The evidence that Amillennialists have only a superficial understanding of God's prophetic Word is that they have no problems with conflicts in Scripture. Yes we are human and there are things we don't understand but if God's Word is inerrant, any conflict represents a gap in our understanding that we should seek to resolve if we want to grow in our relationship with the Lord. "Be diligent to present yourself approved to God, a worker who does not need to be ashamed, rightly dividing the word of truth" (2 Timothy 2:15). Since God gave us His Word so that we may know Him, you have to wonder about those who are content with only the superficial milk of God's Word. People not wanting to go deep into the solid food of Scripture are like unbelievers who have no desire to know God (1 Corinthians 3:2). 

The classic conflict that reveals the error of Amillennialism is the "new heavens and new earth" described in Isaiah 65:17-25. This passage has to be referring to a future literal Millennial reign of Christ on earth. The Isaiah 65 passage can not be fulfilled in the Eternal State as Amillennialists believe it to be because it addresses mortal people being born and dying during this future Age. Thus the "new heavens and new earth" of Isaiah 65 can not be the Eternal State when there will be no death per Revelation 21:4.
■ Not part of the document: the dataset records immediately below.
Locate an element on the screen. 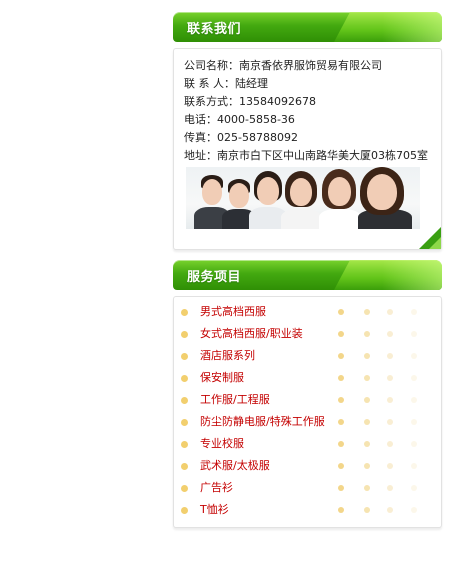 This screenshot has width=449, height=585. contact-person-value: 陆经理 is located at coordinates (252, 84).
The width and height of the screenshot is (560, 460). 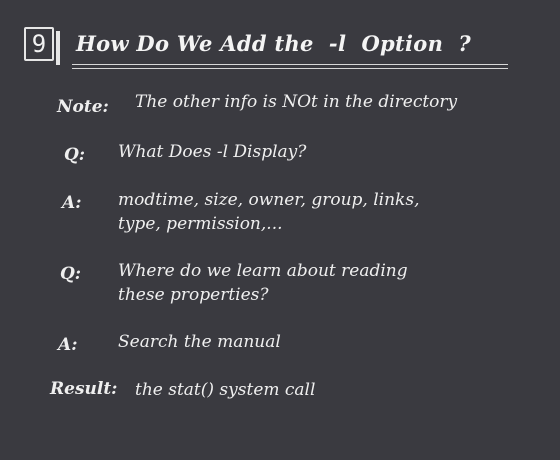 I want to click on question-1-label: Q:, so click(x=75, y=155).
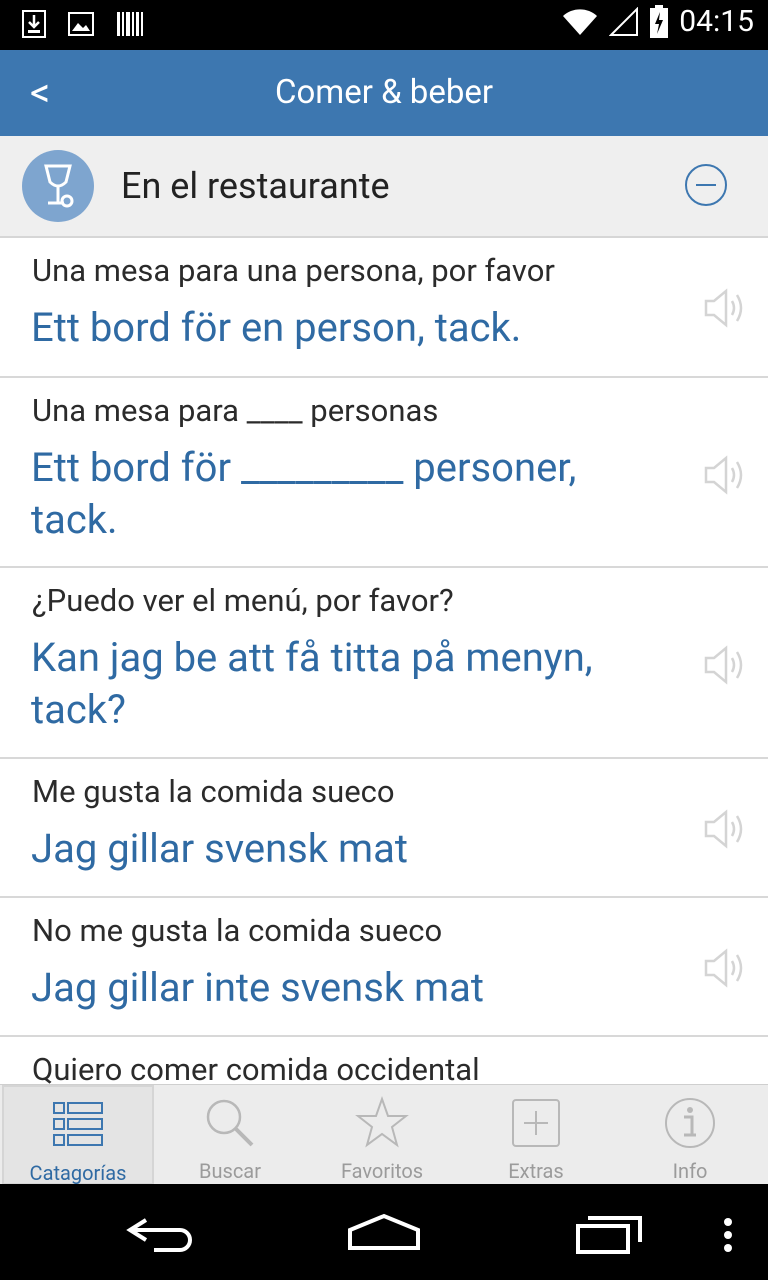 Image resolution: width=768 pixels, height=1280 pixels. Describe the element at coordinates (536, 1171) in the screenshot. I see `tab-label: Extras` at that location.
Committed Amillennialists will be just fine living with the conflict between Isaiah 65 and Revelation 21 but I would challenge them that they are stunting an important aspect of their fellowship with Christ. Jesus admonished us to watch for His coming in Matthew 24:42... it is hard to do that if you don't believe His prophetic Word means what it says.
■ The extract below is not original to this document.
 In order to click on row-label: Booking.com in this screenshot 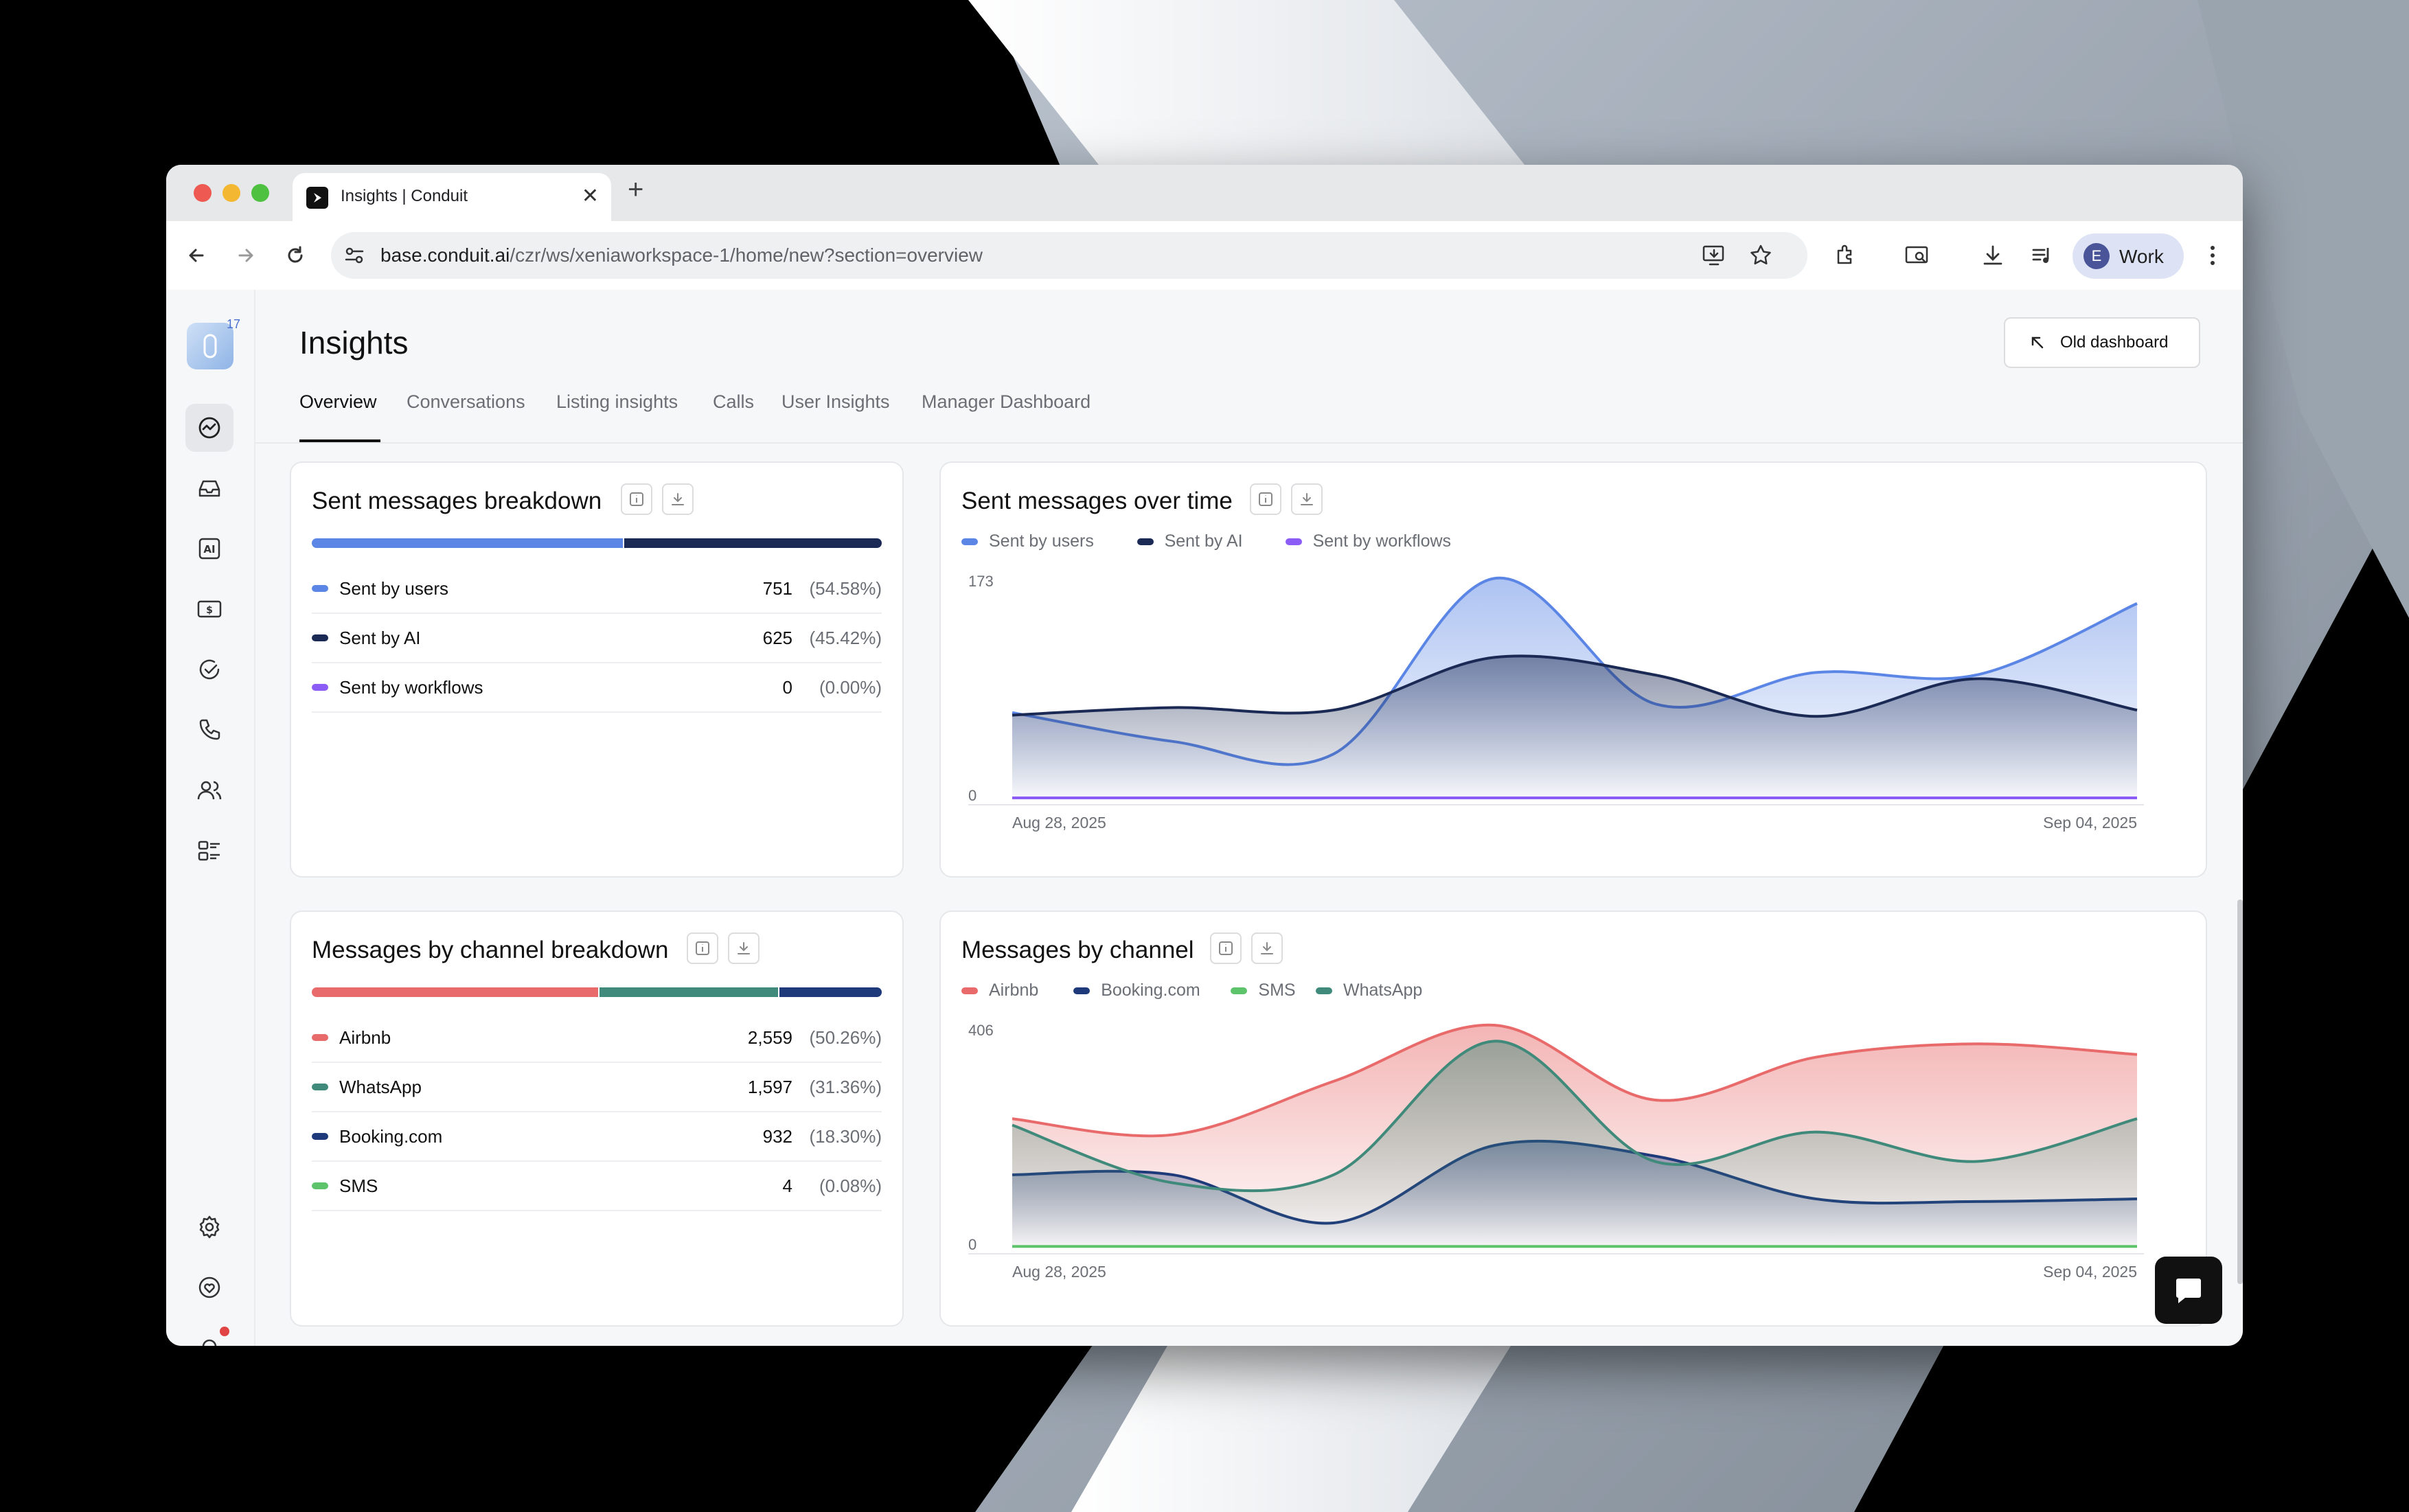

We think we are making Scripture more relevant to the culture when we "interpret" God's Word to compromise with the world. But in fact we are doing just the opposite. Look at the demise of churches in Europe and the mainstream denominations in the USA. Compromise with the world is how we got to where we are in the church today. There is nothing more relevant to our world today than God's prophetic Word. How else can we prove that Scripture really is from God? Only God can declare "the end from the beginning" (Isaiah 46:10). "For the testimony of Jesus is the spirit of prophecy" (Revelation 19:10).

The Church is still here to help everyone who will listen see the relevance of God's Word to their lives in the here and now. And Bible prophecy is the most powerful tool God has blessed us with to do that. So, until the Lord takes us home, let us, "preach the word! Be ready in season and out of season. Convince, rebuke, exhort, with all longsuffering and teaching" (2 Timothy 4:2).